In order to describe how LIF, CXCL12, and TGFβ molecules which are considered as communicating signals circulate within the TME, we have considered a system of PDEs in a three-dimensional domain. The PDE system depicts the concentration variations of signaling molecules over time and space. Then, ODE models of cancer cells and CAFs are coupled to these PDEs through the mathematical statements utilized for evaluating the amount of signals received on the cell surfaces. As a result, a coupled system will be developed that can demonstrate the conversations of CAFs with cancer cells as well as their effect on tumor progression and invasion. Furthermore, by combination of coupled ODE–PDE modeling framework with ECM characteristics, the model succeeded to determine the status of each cancer cells in one of quiescent, proliferating or migratory conditions. Consequently, proliferating and migratory cells begin to replicate and migrate, causing tumor growth and invasion, respectively. Cancer cells’ movement are regulated by an equation of motion that includes adhesive, repulsive, haptotaxis, active, and friction forces applied to cancer cells. To demonstrate the functionality of the multiscale model, we performed a wound scratch assay test for measuring the displacement of MCF-7 cells co-cultured with CAFs at specific time points, and favorably acceptable accordance is observed when measured displacement in wound scratch assay and model outputs are compared. Although there are various methods of measuring directional collective cell migration, this assay was performed for measuring the tumor cells displacement due to its versatile application to fibroblasts and tumor cell types, simple and fast protocol, and easy analysis method. Moreover, not also cell migration, but also cell proliferation contribute to the wound healing, and these phenomena both has been considered in our modeling framework96.

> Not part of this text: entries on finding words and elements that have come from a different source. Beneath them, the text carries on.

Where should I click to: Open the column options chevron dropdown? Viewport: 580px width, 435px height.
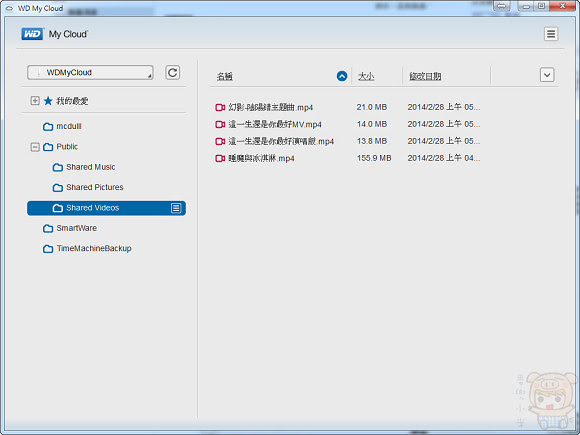547,75
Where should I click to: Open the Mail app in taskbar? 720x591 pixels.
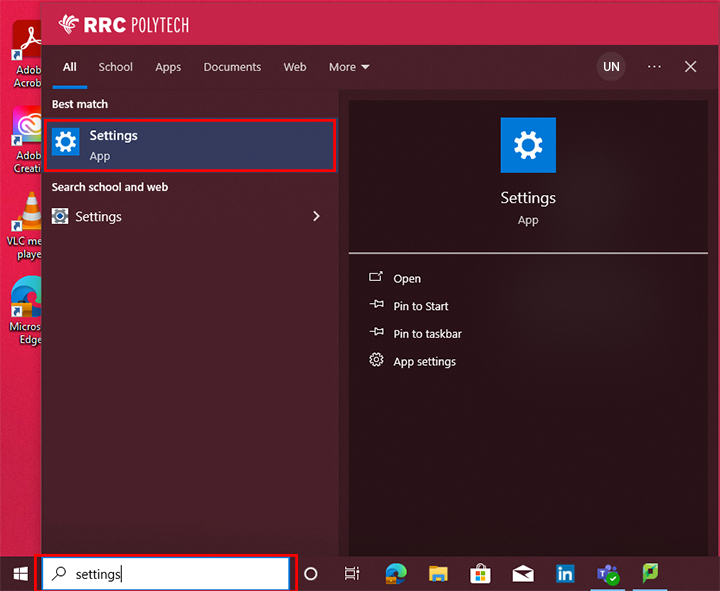pyautogui.click(x=523, y=573)
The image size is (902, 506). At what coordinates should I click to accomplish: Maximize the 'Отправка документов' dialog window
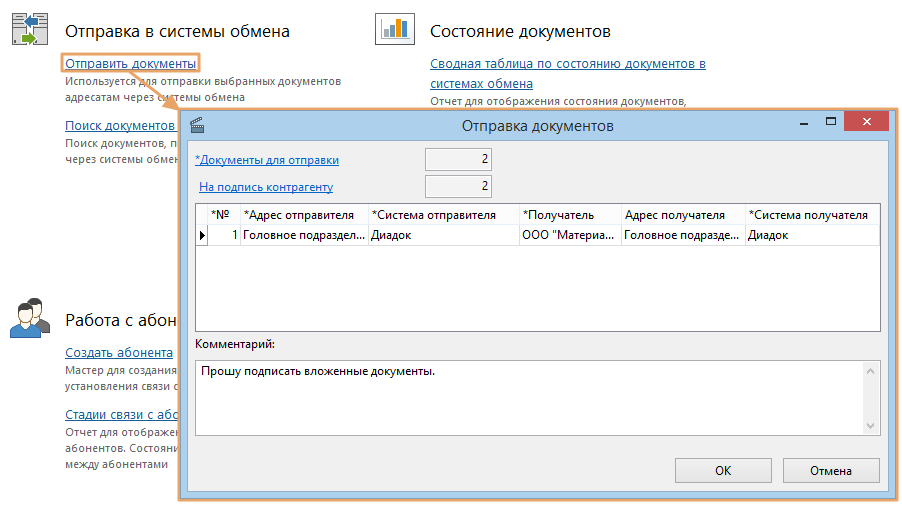(830, 122)
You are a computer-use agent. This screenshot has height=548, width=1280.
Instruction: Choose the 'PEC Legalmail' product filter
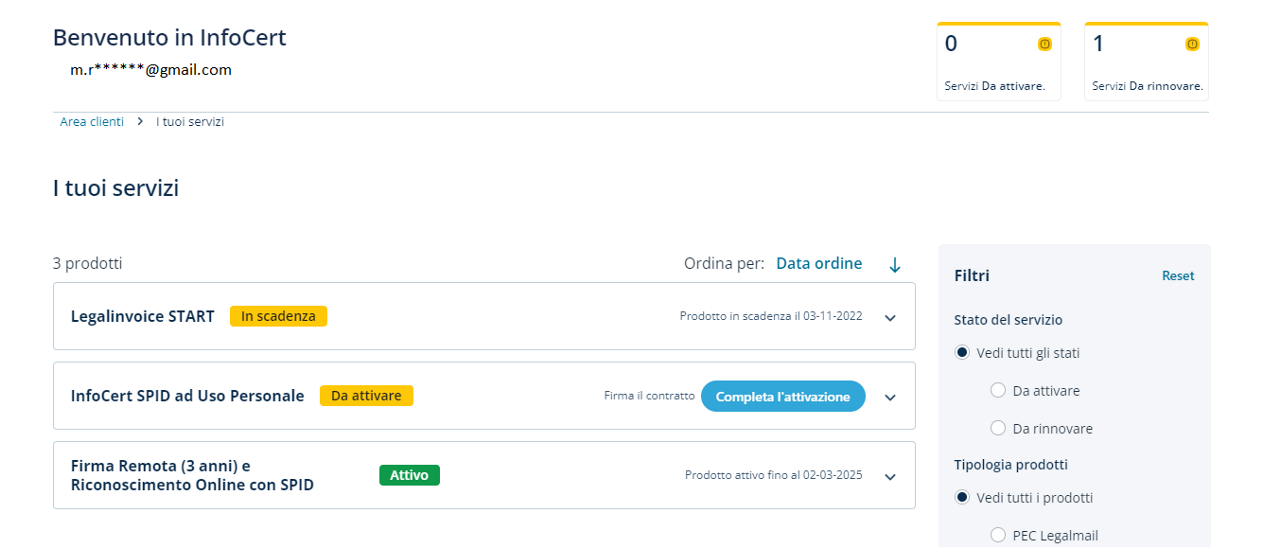[997, 535]
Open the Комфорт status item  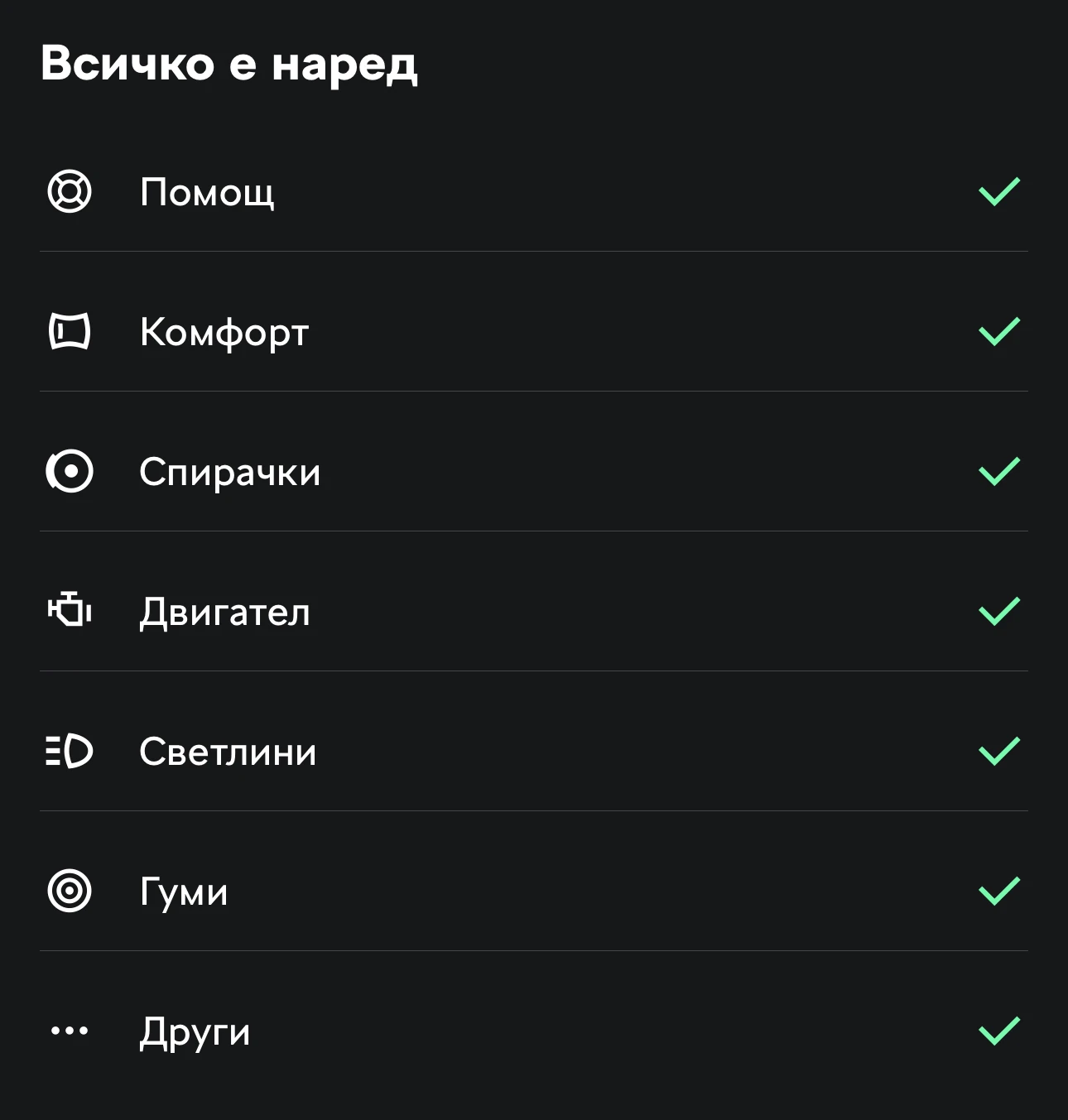tap(224, 332)
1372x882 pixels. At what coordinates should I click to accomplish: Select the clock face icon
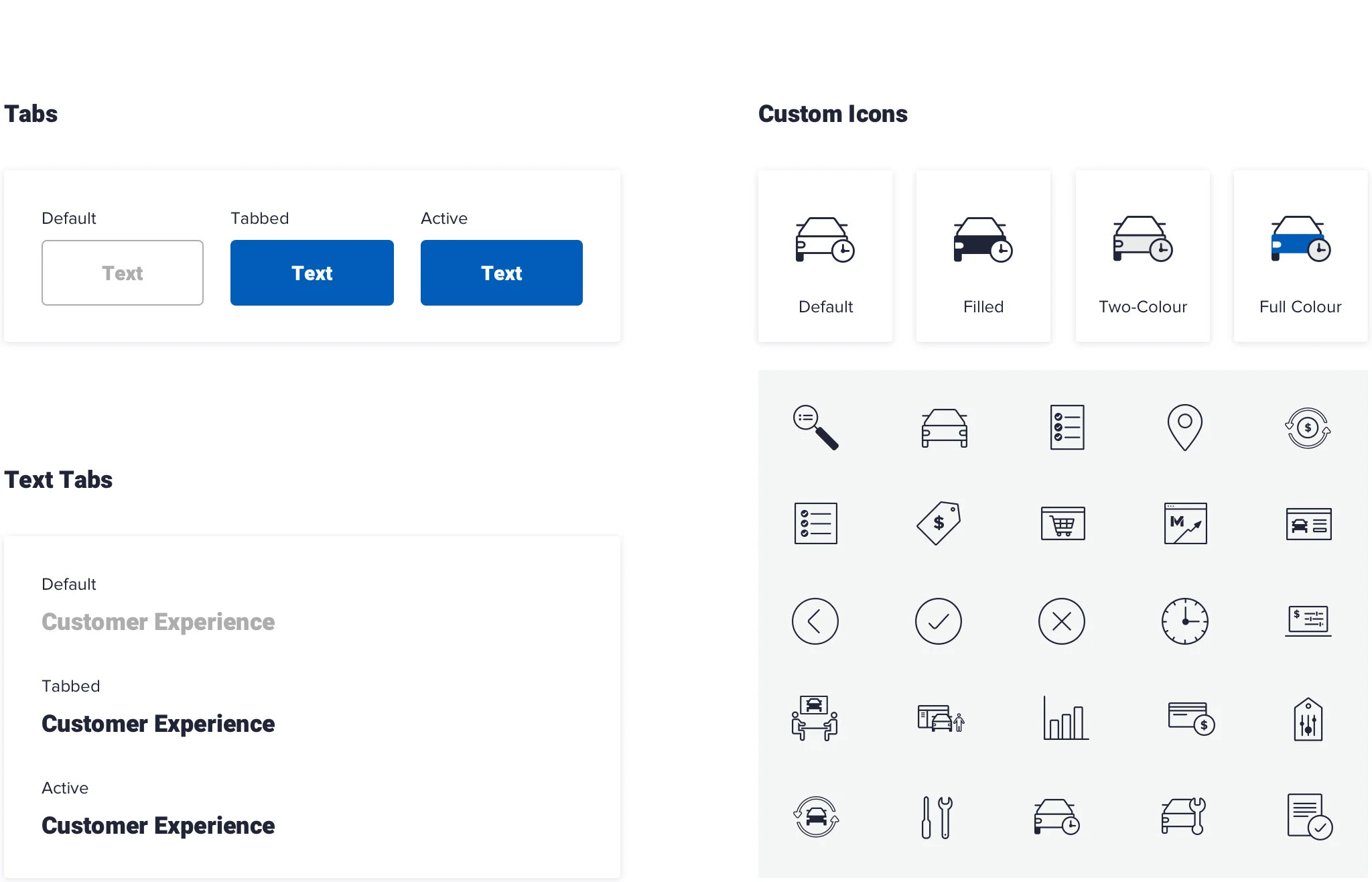tap(1184, 621)
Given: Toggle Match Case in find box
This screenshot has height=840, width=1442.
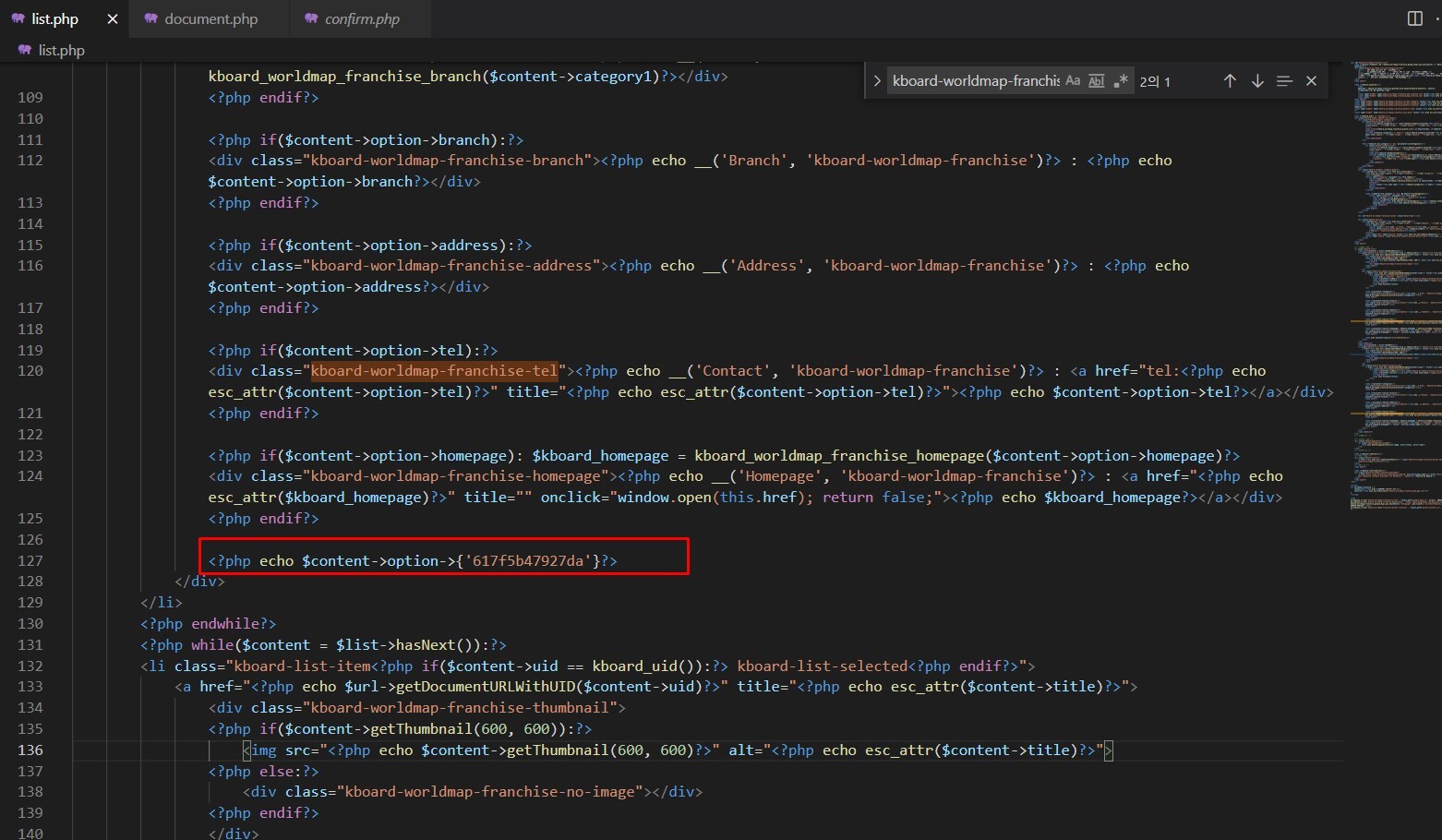Looking at the screenshot, I should [x=1073, y=81].
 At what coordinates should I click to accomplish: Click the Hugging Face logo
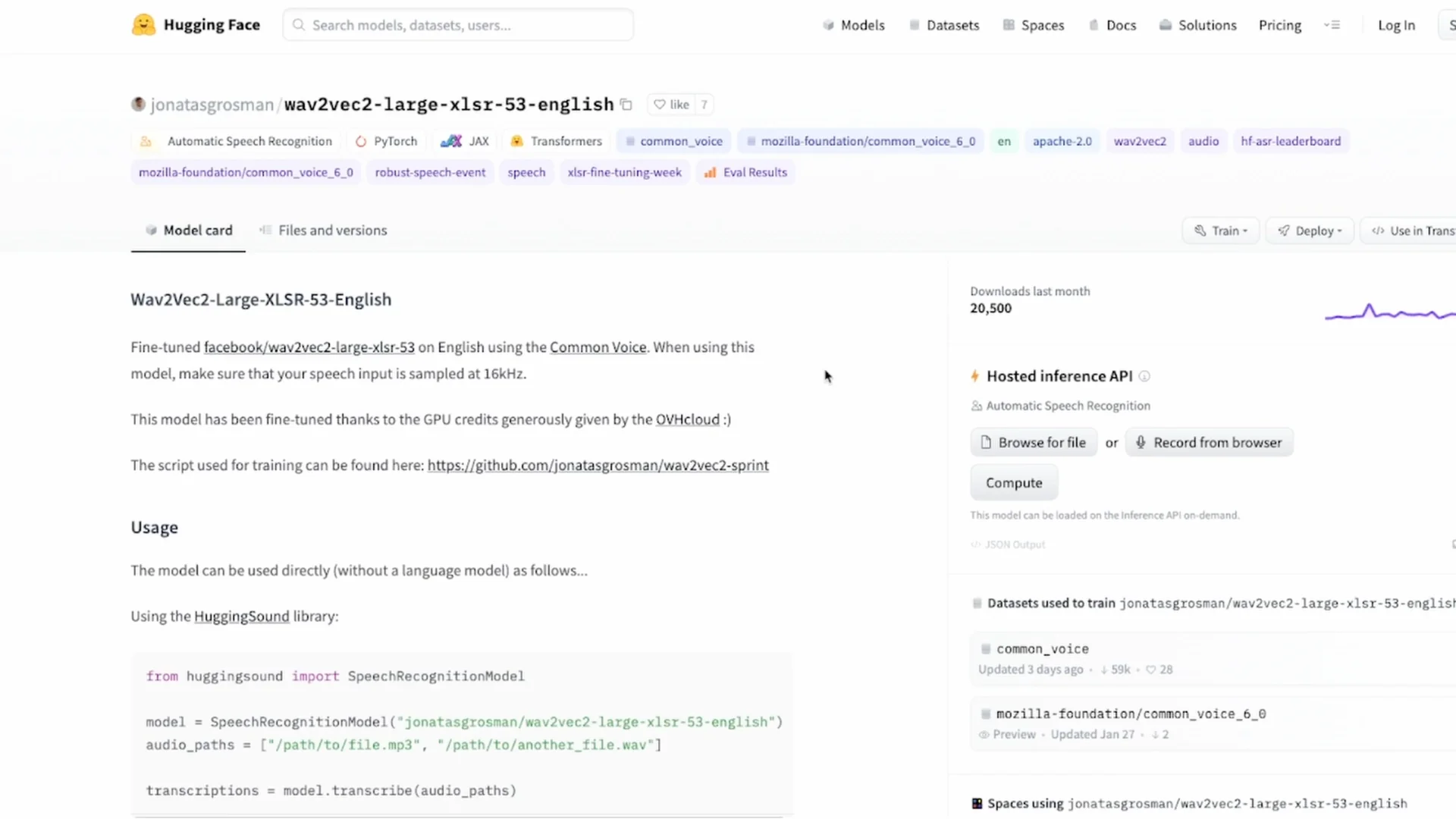pyautogui.click(x=143, y=24)
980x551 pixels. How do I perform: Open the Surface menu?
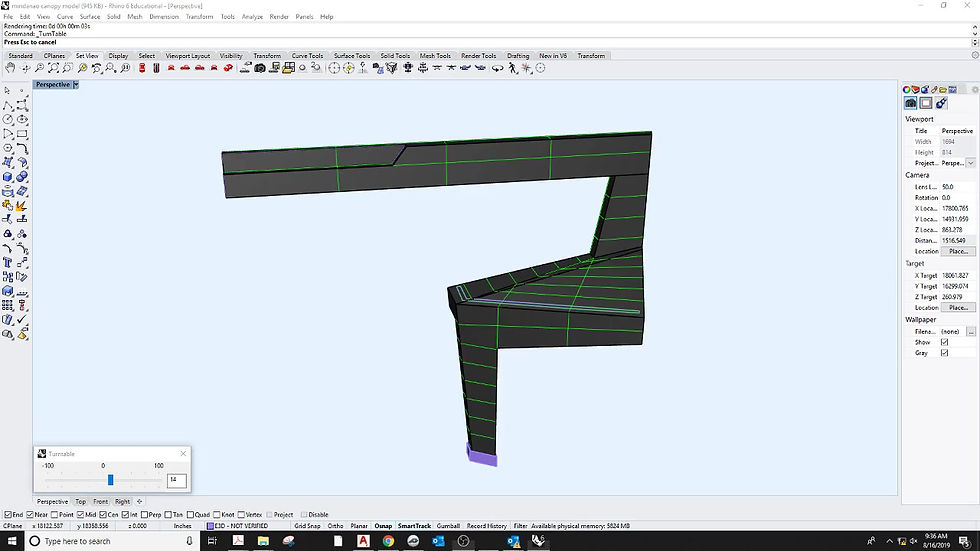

Despite the fact that a number of experimental studies looked into the function of CAFs in malignant tumor metastasis, the mechanisms behind their influences on the invasiveness of cancer cells remained elusive, especially in the case of their mutual interactions in the TME. The proposed mathematical model is able to provide a comprehensive framework to illustrate not only the internal dynamics of CAFs and cancer cells, but also their interactive conversations throughout the TME. Furthermore, regulatory feedback loops that play a vital role in cancer cell and CAF phenotype change have been considered in the current study, which have not been investigated quantitatively so far. The model also shed more light on motility of cancer cells by taking into account ECM remodeling and its critical features in EMT. ECM as a TME component provides structural support to surrounding cells, but during advanced stages of metastasis, it undergoes some modifications and fails to keep cancer cells adhered together. As a result, cancer cells detach from the tumor tissue and leave the primary tumor. Moreover, the ability of the model to designate the cancer cells states makes an alive structure that is proliferating and moving, as well as allowing us to track the behavior of each cell during the simulation. Therefore, considering the fact that findings of the current multiscale model have been confirmed by experimental evidence, this paper can be regarded as a pioneer in the study of complicated phenomena such as tumor metastasis. From both empirical and computational point of view, our approaches pave the way for further studies and designing more therapeutic methods in cancer cell metastasis.